**Il tuo obiettivo**.
Ricopia tutto l'elenco qui sotto riga per riga, dalla prima all'ultima, senza cambiare niente.
──────── Dati mostrati ────────
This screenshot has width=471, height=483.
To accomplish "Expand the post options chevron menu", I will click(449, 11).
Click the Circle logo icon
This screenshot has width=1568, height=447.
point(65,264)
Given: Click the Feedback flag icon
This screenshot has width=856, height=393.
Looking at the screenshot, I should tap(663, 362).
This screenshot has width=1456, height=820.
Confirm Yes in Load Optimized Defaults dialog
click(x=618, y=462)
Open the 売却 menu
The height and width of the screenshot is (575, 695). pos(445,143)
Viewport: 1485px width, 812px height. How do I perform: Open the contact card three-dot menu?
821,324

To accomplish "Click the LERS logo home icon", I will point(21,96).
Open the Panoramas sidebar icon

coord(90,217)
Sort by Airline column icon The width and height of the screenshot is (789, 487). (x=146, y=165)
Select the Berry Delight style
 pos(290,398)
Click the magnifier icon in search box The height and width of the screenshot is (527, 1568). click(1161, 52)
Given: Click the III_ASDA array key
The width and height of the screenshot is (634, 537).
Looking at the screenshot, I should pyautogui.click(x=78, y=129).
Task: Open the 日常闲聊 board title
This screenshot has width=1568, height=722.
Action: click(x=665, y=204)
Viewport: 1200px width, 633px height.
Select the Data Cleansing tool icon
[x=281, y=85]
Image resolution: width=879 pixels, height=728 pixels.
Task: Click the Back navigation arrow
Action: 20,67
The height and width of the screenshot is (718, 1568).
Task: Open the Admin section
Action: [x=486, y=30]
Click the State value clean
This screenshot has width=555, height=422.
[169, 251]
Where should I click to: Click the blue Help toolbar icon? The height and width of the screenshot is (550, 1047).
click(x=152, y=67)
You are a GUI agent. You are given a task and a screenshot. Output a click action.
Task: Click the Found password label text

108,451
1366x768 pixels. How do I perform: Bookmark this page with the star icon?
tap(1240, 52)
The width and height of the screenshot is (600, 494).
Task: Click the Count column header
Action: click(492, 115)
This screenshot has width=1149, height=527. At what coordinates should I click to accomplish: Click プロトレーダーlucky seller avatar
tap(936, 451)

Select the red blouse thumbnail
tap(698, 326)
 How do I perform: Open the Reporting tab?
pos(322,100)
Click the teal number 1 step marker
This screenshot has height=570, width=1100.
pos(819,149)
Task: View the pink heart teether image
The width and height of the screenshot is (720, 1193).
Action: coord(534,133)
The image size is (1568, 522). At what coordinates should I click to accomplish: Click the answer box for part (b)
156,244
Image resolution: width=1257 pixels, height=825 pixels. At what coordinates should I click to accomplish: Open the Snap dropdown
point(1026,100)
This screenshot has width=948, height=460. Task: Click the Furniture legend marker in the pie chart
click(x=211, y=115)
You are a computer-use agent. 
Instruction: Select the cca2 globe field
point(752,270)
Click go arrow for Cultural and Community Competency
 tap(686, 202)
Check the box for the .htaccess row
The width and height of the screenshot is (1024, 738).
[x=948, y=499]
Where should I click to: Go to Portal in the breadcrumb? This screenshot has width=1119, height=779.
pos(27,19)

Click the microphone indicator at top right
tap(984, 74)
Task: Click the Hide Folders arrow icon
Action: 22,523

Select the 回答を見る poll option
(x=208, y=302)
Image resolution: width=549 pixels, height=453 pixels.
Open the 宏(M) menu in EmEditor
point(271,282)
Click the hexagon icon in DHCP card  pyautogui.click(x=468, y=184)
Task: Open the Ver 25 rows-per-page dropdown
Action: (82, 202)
────────
**Risultato del compito**.
This screenshot has width=471, height=483.
To accomplish "Expand the post options chevron menu", I will click(449, 11).
Click the Circle logo icon
This screenshot has width=1568, height=447.
point(65,264)
Given: Click the Feedback flag icon
This screenshot has width=856, height=393.
Looking at the screenshot, I should tap(663, 362).
This screenshot has width=1456, height=820.
Confirm Yes in Load Optimized Defaults dialog
click(x=618, y=462)
Open the 売却 menu
The height and width of the screenshot is (575, 695). pos(445,143)
Viewport: 1485px width, 812px height. How do I perform: Open the contact card three-dot menu?
821,324

To accomplish "Click the LERS logo home icon", I will point(21,96).
Open the Panoramas sidebar icon

coord(90,217)
Sort by Airline column icon The width and height of the screenshot is (789, 487). (x=146, y=165)
Select the Berry Delight style
 pos(290,398)
Click the magnifier icon in search box The height and width of the screenshot is (527, 1568). click(1161, 52)
Given: Click the III_ASDA array key
The width and height of the screenshot is (634, 537).
Looking at the screenshot, I should pyautogui.click(x=78, y=129).
Task: Open the 日常闲聊 board title
This screenshot has width=1568, height=722.
Action: click(x=665, y=204)
Viewport: 1200px width, 633px height.
Select the Data Cleansing tool icon
[x=281, y=85]
Image resolution: width=879 pixels, height=728 pixels.
Task: Click the Back navigation arrow
Action: 20,67
The height and width of the screenshot is (718, 1568).
Task: Open the Admin section
Action: [x=486, y=30]
Click the State value clean
This screenshot has width=555, height=422.
[169, 251]
Where should I click to: Click the blue Help toolbar icon? The height and width of the screenshot is (550, 1047).
click(x=152, y=67)
You are a GUI agent. You are given a task and a screenshot. Output a click action.
Task: Click the Found password label text

108,451
1366x768 pixels. How do I perform: Bookmark this page with the star icon?
tap(1240, 52)
The width and height of the screenshot is (600, 494).
Task: Click the Count column header
Action: click(492, 115)
This screenshot has width=1149, height=527. At what coordinates should I click to accomplish: Click プロトレーダーlucky seller avatar
tap(936, 451)

Select the red blouse thumbnail
tap(698, 326)
 How do I perform: Open the Reporting tab?
pos(322,100)
Click the teal number 1 step marker
This screenshot has height=570, width=1100.
pos(819,149)
Task: View the pink heart teether image
The width and height of the screenshot is (720, 1193).
Action: coord(534,133)
The image size is (1568, 522). At what coordinates should I click to accomplish: Click the answer box for part (b)
156,244
Image resolution: width=1257 pixels, height=825 pixels. At what coordinates should I click to accomplish: Open the Snap dropdown
point(1026,100)
This screenshot has width=948, height=460. Task: Click the Furniture legend marker in the pie chart
click(x=211, y=115)
You are a computer-use agent. 
Instruction: Select the cca2 globe field
point(752,270)
Click go arrow for Cultural and Community Competency
 tap(686, 202)
Check the box for the .htaccess row
The width and height of the screenshot is (1024, 738).
[x=948, y=499]
Where should I click to: Go to Portal in the breadcrumb? This screenshot has width=1119, height=779.
pos(27,19)

Click the microphone indicator at top right
tap(984, 74)
Task: Click the Hide Folders arrow icon
Action: 22,523

Select the 回答を見る poll option
(x=208, y=302)
Image resolution: width=549 pixels, height=453 pixels.
Open the 宏(M) menu in EmEditor
point(271,282)
Click the hexagon icon in DHCP card  pyautogui.click(x=468, y=184)
Task: Open the Ver 25 rows-per-page dropdown
Action: (82, 202)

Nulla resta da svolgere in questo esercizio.